# [Testo in esame]
-=-=-=-=-
Tutti noi, per le fasi della vita o nella gestione di un’esperienza o nelle abitudini di comportamento, possiamo riconoscerci in un archetipo. E questo vale anche per il medico, nel suo modo di gestire il paziente, e nella sua relazione con la malattia.
È praticamente impossibile che un medico si ponga nell’archetipo dell’Innocente o dell’Orfano in relazione alla malattia: queste sono fasi superate nei primi anni di università. Le uniche occasioni in cui possiamo veder spuntare l’Innocente o l’Orfano in un medico è se si trova ad affrontare la sofferenza in una persona che gli è molto cara, o la sua stessa malattia. Ci sono, ad esempio, aneddoti che girano per le cliniche ginecologiche di direttori di clinica con esperienza trentennale che improvvisamente diventano incapaci di gestire un parto: quello della figlia. È chiaro che, in questi casi, si tratta di un viaggio dell’eroe completamente nuovo, atto ad affrontare un’esperienza che non è in relazione con la sua attività professionale abituale.
-=-=-=-=-
# [Dati]
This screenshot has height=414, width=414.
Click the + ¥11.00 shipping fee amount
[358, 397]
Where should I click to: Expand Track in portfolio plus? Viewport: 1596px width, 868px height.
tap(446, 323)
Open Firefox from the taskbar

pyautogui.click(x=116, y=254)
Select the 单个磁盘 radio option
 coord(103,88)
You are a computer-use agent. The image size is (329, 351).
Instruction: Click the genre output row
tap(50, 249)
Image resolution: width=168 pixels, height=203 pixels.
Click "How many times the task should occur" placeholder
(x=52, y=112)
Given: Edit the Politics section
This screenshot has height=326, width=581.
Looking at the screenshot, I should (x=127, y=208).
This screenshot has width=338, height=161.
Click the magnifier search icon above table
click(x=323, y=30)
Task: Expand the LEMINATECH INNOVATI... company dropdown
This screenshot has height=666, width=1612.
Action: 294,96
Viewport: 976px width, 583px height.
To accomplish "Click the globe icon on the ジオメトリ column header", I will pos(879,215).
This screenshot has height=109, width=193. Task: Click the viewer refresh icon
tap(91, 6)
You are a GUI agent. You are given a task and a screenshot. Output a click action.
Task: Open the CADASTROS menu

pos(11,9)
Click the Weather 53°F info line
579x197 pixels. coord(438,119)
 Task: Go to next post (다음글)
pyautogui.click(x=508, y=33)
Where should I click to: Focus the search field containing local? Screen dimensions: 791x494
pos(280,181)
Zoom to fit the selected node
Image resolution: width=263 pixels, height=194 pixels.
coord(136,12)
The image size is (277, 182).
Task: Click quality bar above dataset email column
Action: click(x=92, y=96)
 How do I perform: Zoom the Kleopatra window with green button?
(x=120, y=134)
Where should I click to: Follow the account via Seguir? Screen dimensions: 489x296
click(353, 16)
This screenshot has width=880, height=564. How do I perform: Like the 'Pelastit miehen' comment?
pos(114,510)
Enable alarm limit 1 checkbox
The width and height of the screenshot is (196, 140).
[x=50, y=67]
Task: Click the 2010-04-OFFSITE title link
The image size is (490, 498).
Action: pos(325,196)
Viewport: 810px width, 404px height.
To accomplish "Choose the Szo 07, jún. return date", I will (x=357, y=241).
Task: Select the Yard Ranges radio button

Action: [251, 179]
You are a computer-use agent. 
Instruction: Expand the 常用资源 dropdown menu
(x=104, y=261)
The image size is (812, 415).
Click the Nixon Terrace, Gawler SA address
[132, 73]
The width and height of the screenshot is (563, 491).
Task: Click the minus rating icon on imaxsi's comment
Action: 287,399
-=-=-=-=-
# [Consegna A]
Riporta il passo del testo sugli archetipi del medico che si apre con le parole contenenti "Tutti noi, per" e si chiude con "con la malattia.".
# [Consegna B]
Come riassumeresti in un elenco puntato il paragrafo del testo sugli archetipi del medico che comincia con "È praticamente impossibile che un medico", mantenendone i fatti principali?
# [Consegna C]
Scrivi il seguito del testo sugli archetipi del medico, partendo dal punto in cui si interrompe.
I dati provengono da una fonte diversa.

# [Risposta A]
Tutti noi, per le fasi della vita o nella gestione di un’esperienza o nelle abitudini di comportamento, possiamo riconoscerci in un archetipo. E questo vale anche per il medico, nel suo modo di gestire il paziente, e nella sua relazione con la malattia.

# [Risposta B]
- Un medico difficilmente si pone nell'archetipo dell'Innocente o dell'Orfano rispetto alla malattia, perché sono fasi superate nei primi anni di università.
- Questi archetipi possono emergere solo quando il medico affronta la sofferenza di una persona molto cara o la propria malattia.
- Nelle cliniche ginecologiche circolano aneddoti su direttori con trent'anni di esperienza diventati improvvisamente incapaci di gestire un parto, quello della figlia.
- In questi casi si tratta di un viaggio dell'eroe completamente nuovo, legato a un'esperienza estranea alla normale attività professionale.

# [Risposta C]
Gli archetipi successivi, Martire, Viandante, Guerriero e Mago, sono quelli in cui possiamo collocare la maggior parte dei medici (o dei terapeuti in genere), a cui si aggiunge una quota di professionisti che ha completato il viaggio. Ecco quindi, in estrema sintesi, alcune caratteristiche.
Il medico Martire è probabilmente il più amato da pazienti e colleghi. Vive la professione come una missione, a cui sacrifica se stesso e la sua vita, accetta turni e orari massacranti, dà il suo numero di cellulare a tutti i pazienti e non si nega mai. È indubbiamente a rischio di burnout e, vivendo sempre sotto pressione, potrebbe avere difficoltà nella gestione di ulteriori situazioni di stress o nel prendere decisioni difficili in tempi ristretti.
È attento al paziente, rispettoso dei protocolli, gentile con tutti.